Can cricket stay sane in a world gone mad?
Indian Express, 1 October 2001
The fearful events of recent weeks have brought to mind an extraordinary cricket match I was once privileged to witness in a rural hamlet some miles outside Quetta in Pakistan.
A wicket had been marked out on a dry, pebbly flat, and a boundary demarcated with little red and yellow pennants, startlingly colourful against the arid brown landscape. Someone had rigged up a rudimentary public address system powered by a car battery, and a running commentary on the match was being provided in Pakhtoon. A ragged Coca-Cola sign had been erected, not because the soft drinks multinational had actually sponsored the match, but because the organisers felt it added a touch of big-time atmosphere to the scene. Young men in shalwar kameez wielded ancient bats held together with string and balls where the seam had been restitched by hand. They batted and bowled, called to each other and raced around the rock-hard outfield with an invigorating relish.
They told me that this match was part of an “anti-drug youth cricket cup”. The aim was to raise awareness among local youth of the dangers of heroin abuse.
Now, this is a problem of fairly recent pedigree in Balochistan. Of course, poppy growing and opium smoking are venerable traditions here, but it was only after the US sponsored the construction of modern heroin processing plants just across the border in Afghanistan during the 1980s that heroin addiction became the plague it is today.
And that is why I can’t get this scene from rural Balochistan – as bucolically delightful in its way as any village green in England – out of my head. The atrocities inflicted on the people of New York and Washington should have reminded us all that we live in an interdependent world, and cricket will find no escape from that interdependency.
I grew up in New York. I was a baseball fan – a proud New York Yankee fan – long before I’d ever heard of cricket. I still have family and friends in both New York and Washington. I also have friends as close as family scattered across south Asia. George W Bush insists you’re either with him or with the terrorists. Well, I refuse to take a place in either camp, and I think most human beings feel the same.
The myriad uncertainties of the current global crisis, and in particular its unfolding impact across south Asia, ought to give pause to those in the cricket world who believe that international cricket will soon resume its normal lucrative routine. Wasim Akram spoke wisely when he explained that New Zealand’s decision not to play in Pakistan was understandable and that the Pakistani cricketers were themselves distracted by the current turmoil.

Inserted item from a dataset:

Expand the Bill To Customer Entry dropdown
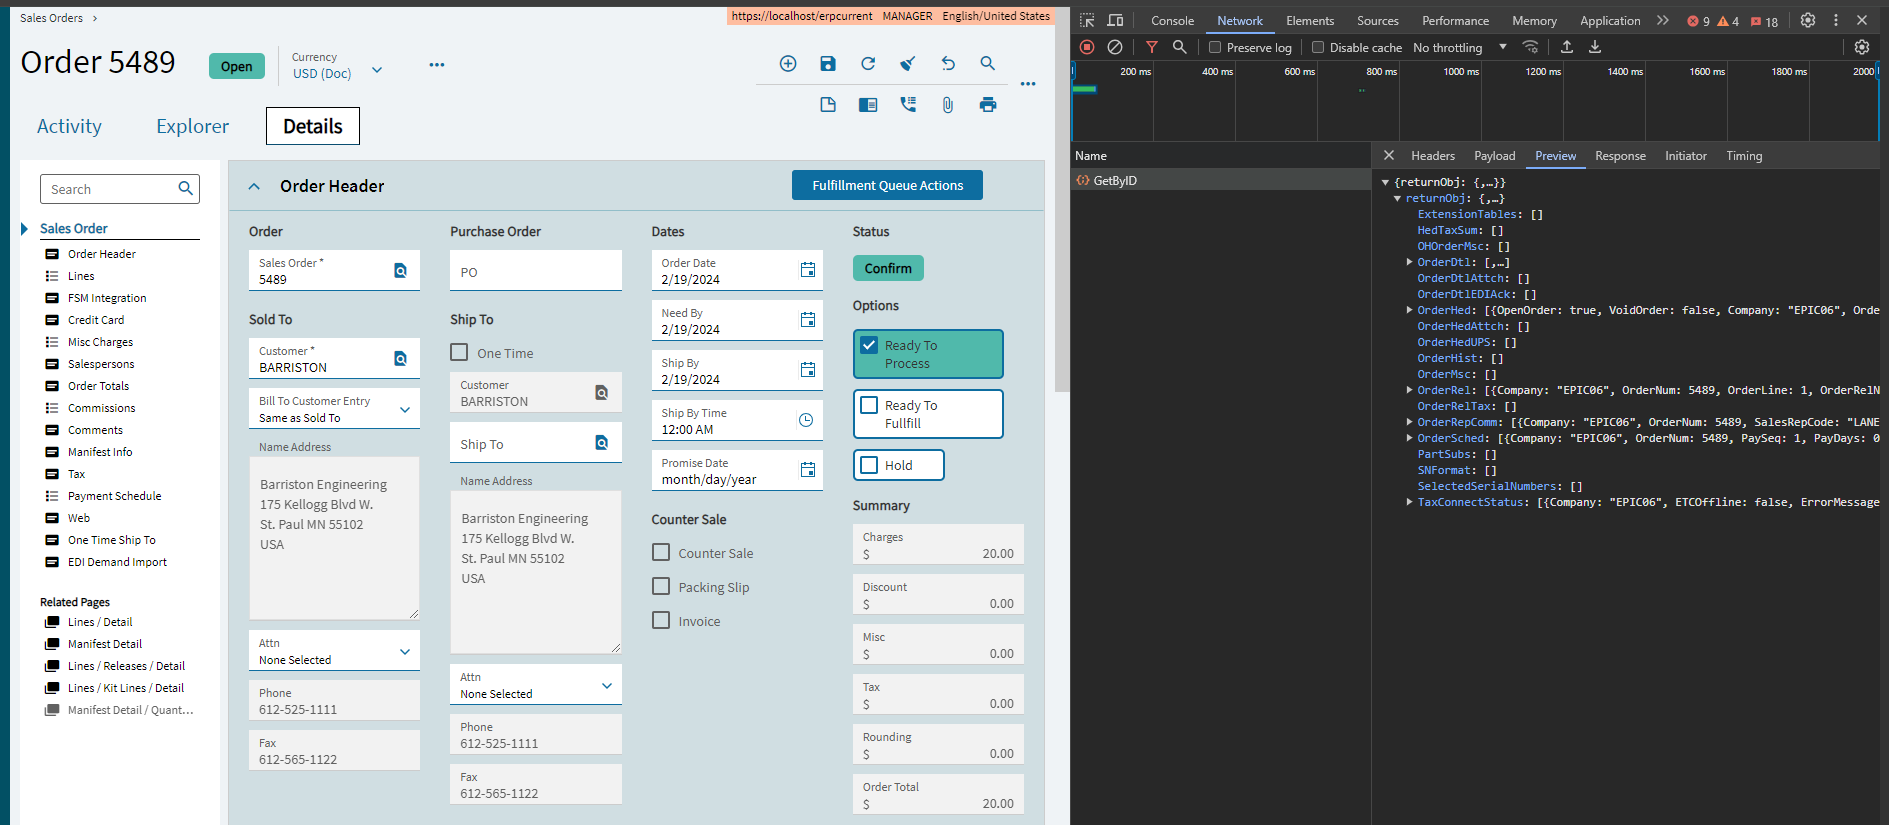1889x825 pixels. click(405, 409)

Some commentators in India seized the opportunity to berate Akram as a hypocrite because his comments on New Zealand were in such contrast to the PCB’s self-righteous objections to India’s withdrawal from competitions involving Pakistan. They miss several points. The Indian withdrawal took place before 11th September, and the world is not as it was before that date. The Indian withdrawal was made at the insistence of the Indian government and against the wishes of the Indian cricket board. And, most importantly, the Indian government (unlike the New Zealanders) was playing cheap jingoist politics with cricket. As was the PCB (which, unlike the BCCI, is an institution directly run by the state) in trying to score points against the Indians by demanding tough action by the ICC.

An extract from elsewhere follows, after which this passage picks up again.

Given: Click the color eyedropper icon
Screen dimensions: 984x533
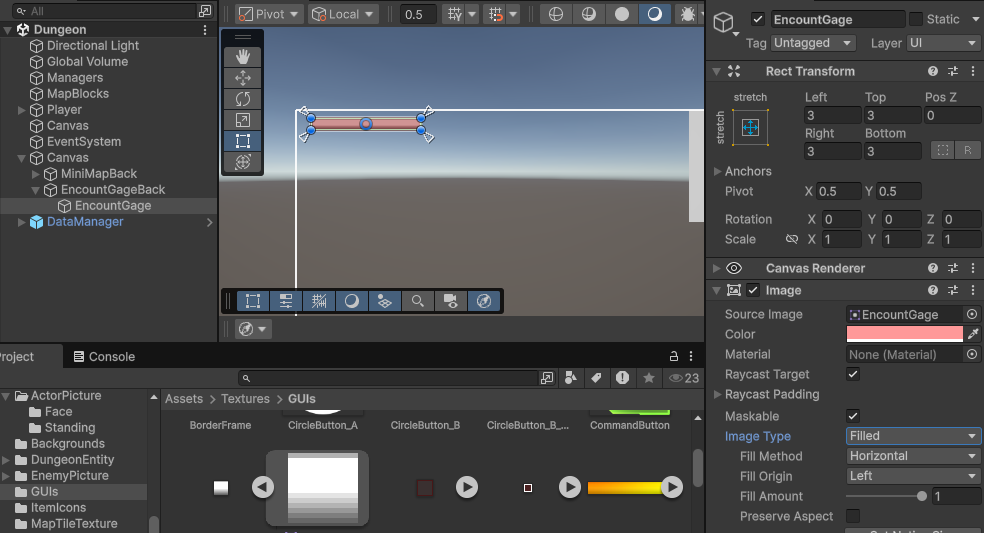Looking at the screenshot, I should coord(972,334).
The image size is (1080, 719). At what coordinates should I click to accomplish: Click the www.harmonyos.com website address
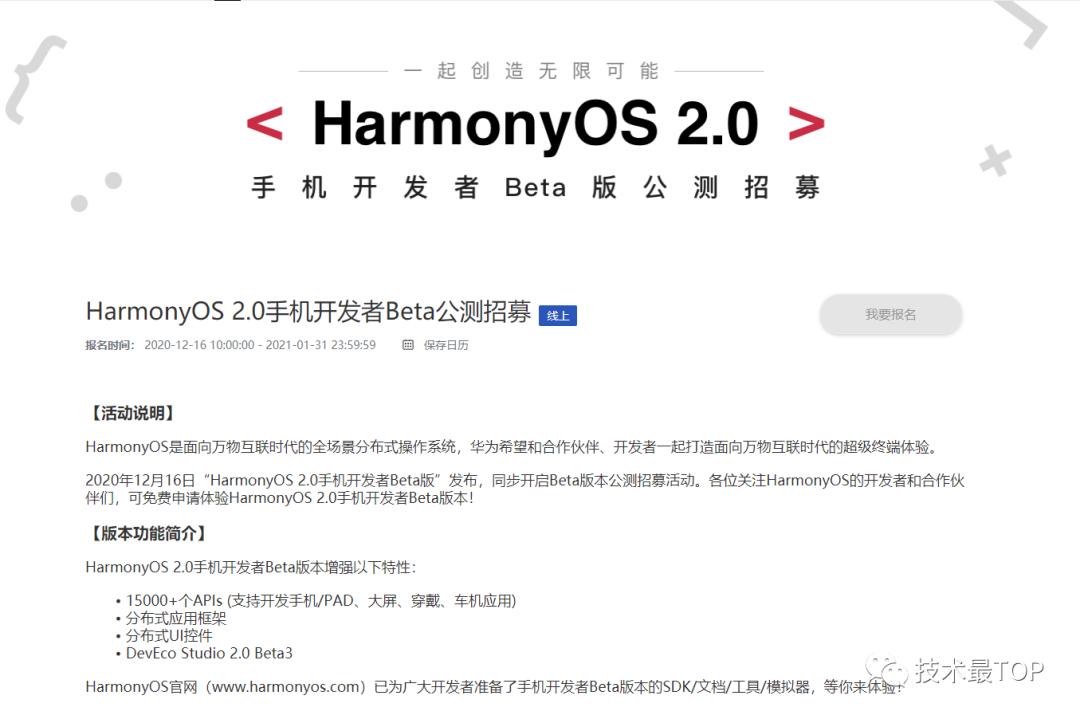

Having shifted its own upcoming conclave from Pakistan to Malaysia, the ICC will find it difficult to penalise Test teams for taking similar precautions. And it’s unclear why or how any members of the international cricket community should be expected to foot the bill for the revenues lost by events way beyond their control.

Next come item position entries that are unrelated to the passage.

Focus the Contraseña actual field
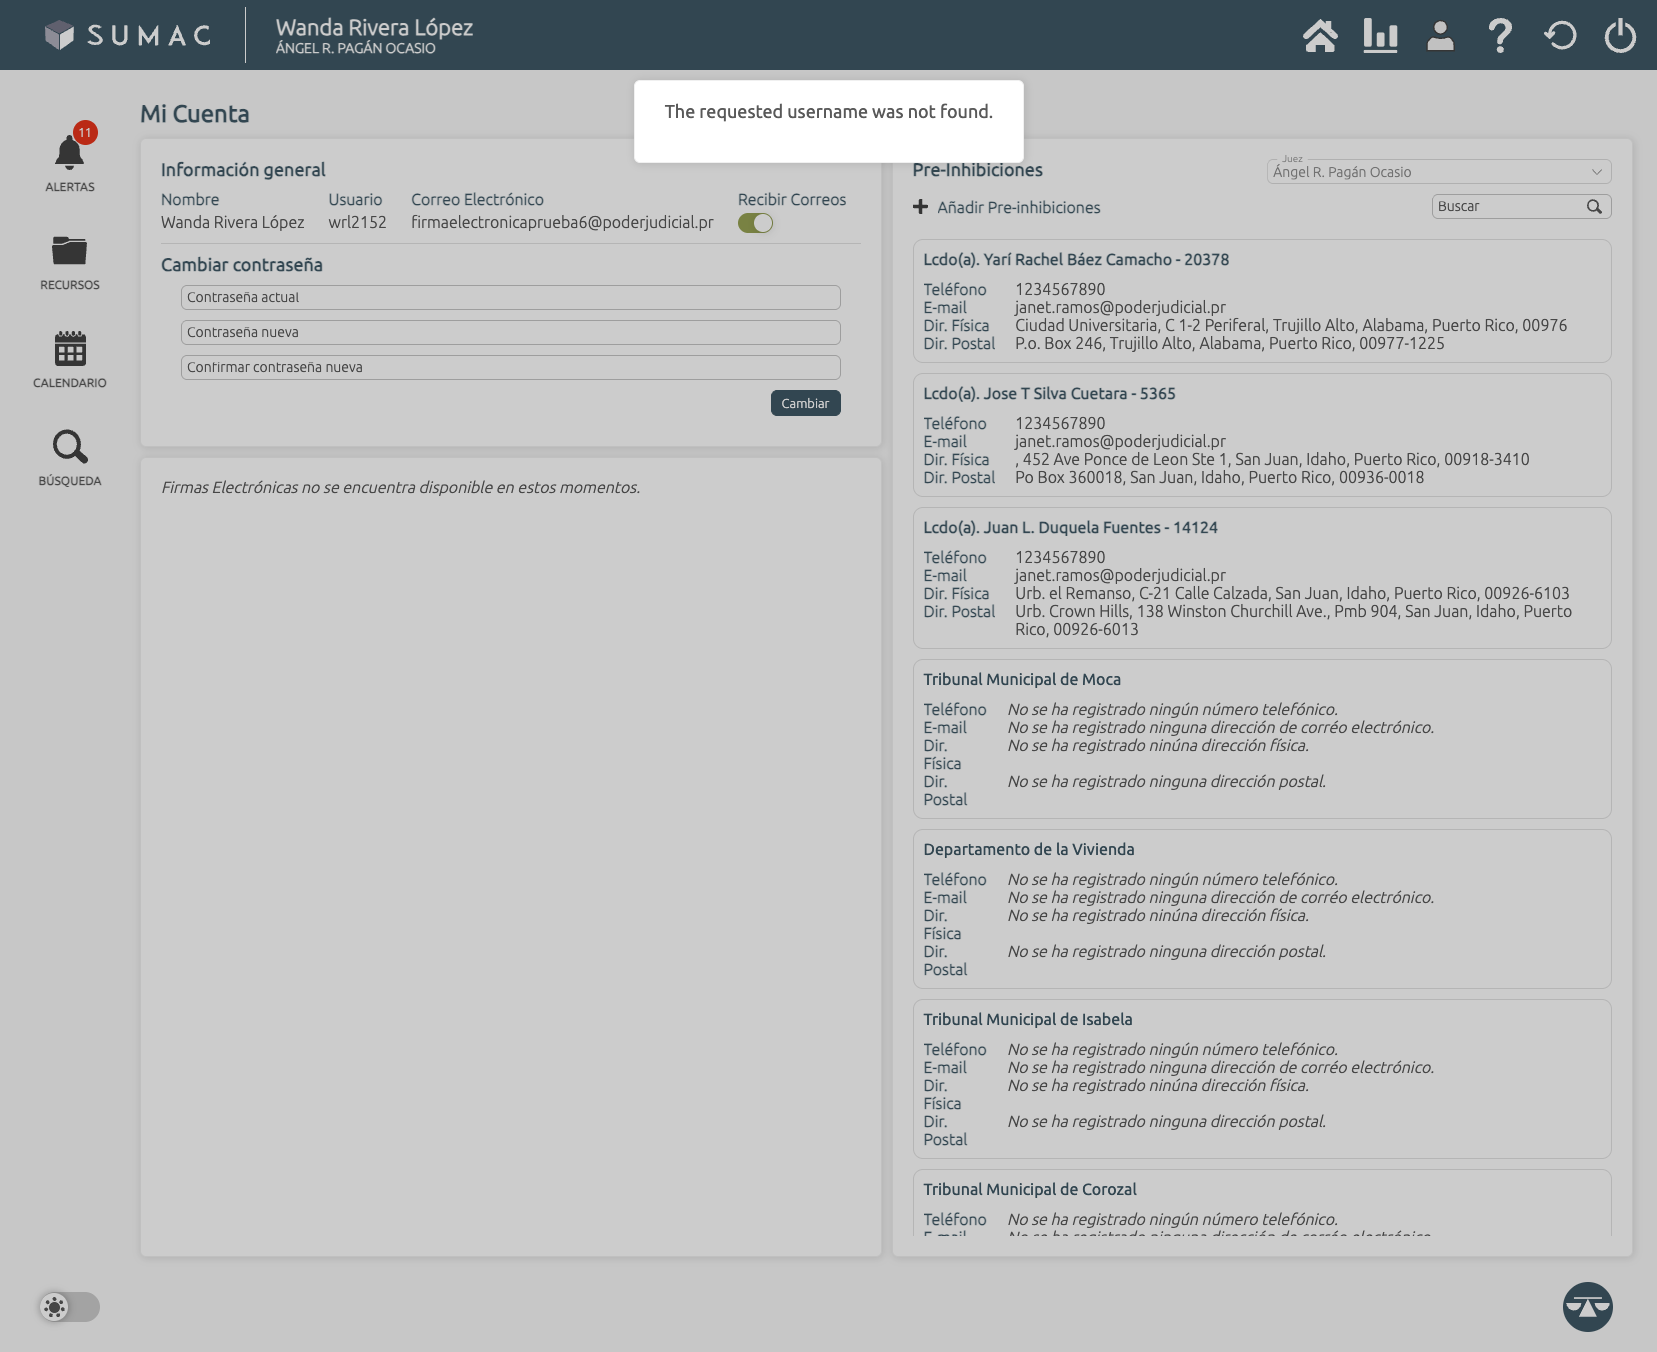The width and height of the screenshot is (1657, 1352). tap(510, 297)
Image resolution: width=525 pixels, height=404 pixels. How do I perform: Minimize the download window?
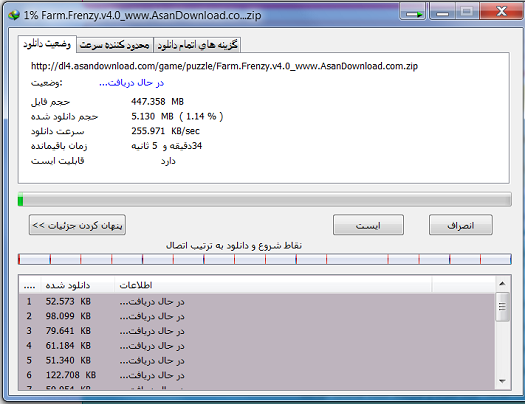pyautogui.click(x=442, y=12)

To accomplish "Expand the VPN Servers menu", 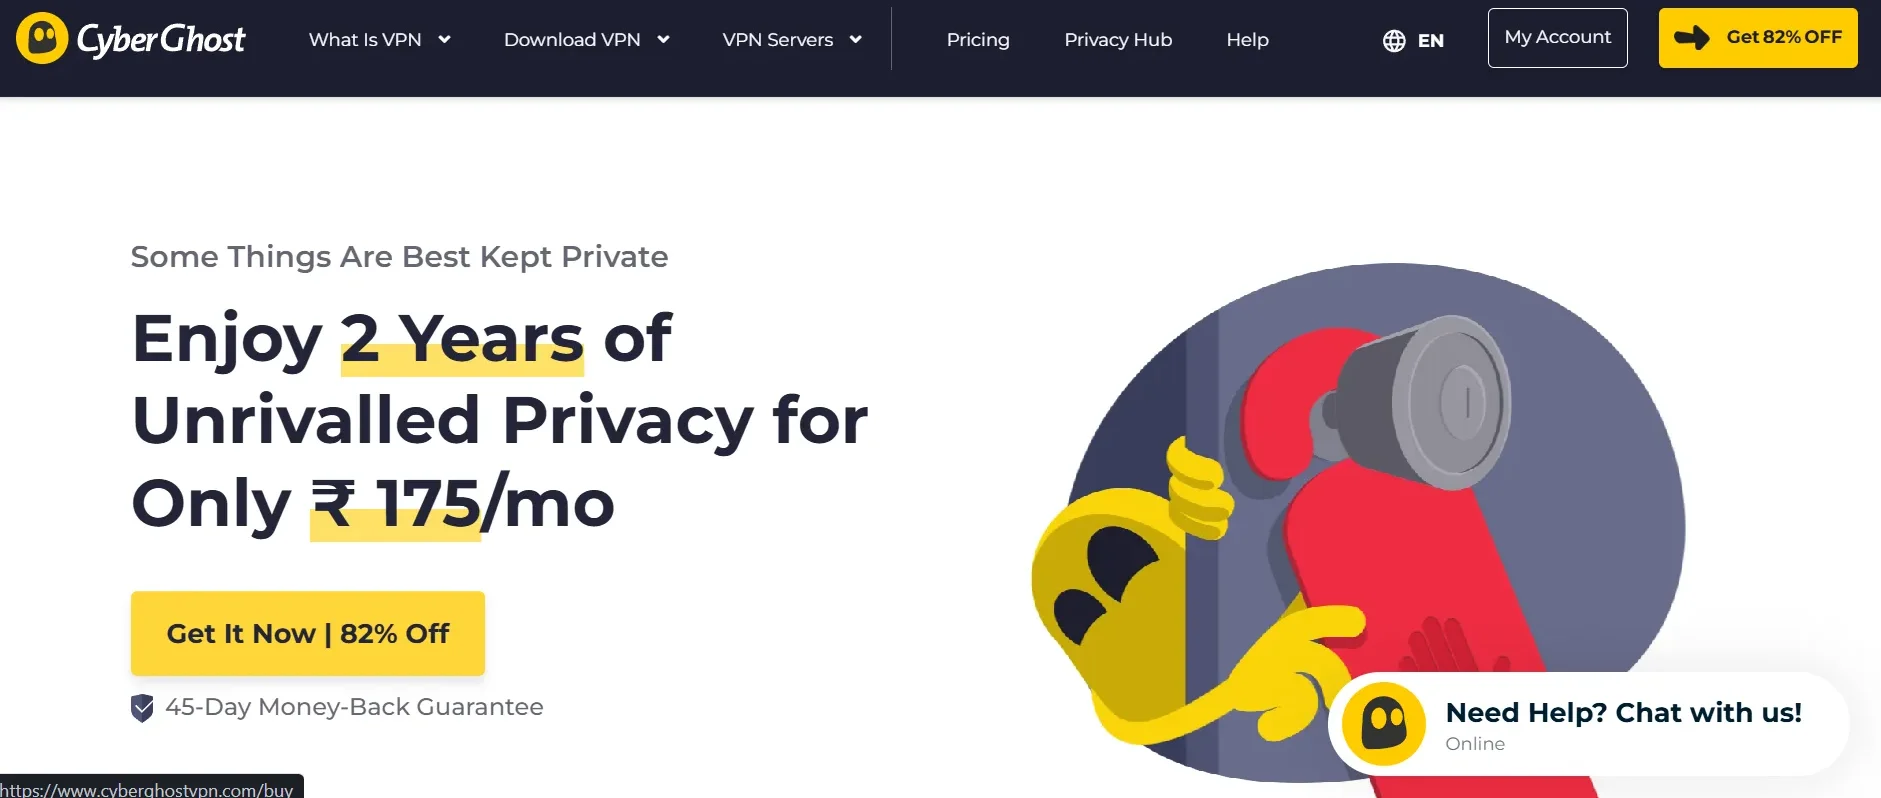I will (791, 39).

The unreality currently gripping the cricket world was well illustrated by the decree issued by Indian team manager Dr Mahendra Kumar Bhargava, who said that developments in the subcontinent in the aftermath of terrorist attacks in the US on September 11 would not be a permitted topic for discussion with the team. The cricketers are human beings, and they are bound to have their own thoughts and feelings about the dangers that currently face their region. I’d wonder about their sanity if they did not.
In an ugly world, cricket can seem a magical oasis, and in the current circumstances no one can be blamed for seeking refuge in it. However, the history of cricket demonstrates quite irrefutably that it is not an activity immune to the influences of an outside world; it is part and parcel of that world.
I’ve argued in the past that the biggest challenge facing cricket in south Asia is the need to resume the India-Pakistan competition in a spirit of mutual respect and an atmosphere of fun and friendship, stripped of aggressively nationalist overtones. Is anything like that dream even approachable in reality? That question will be answered only by the outcome of the present US-led military build-up. In that context, the squabble over control of the BCCI seems little but an amusing sideshow, its players and its prizes puny indeed.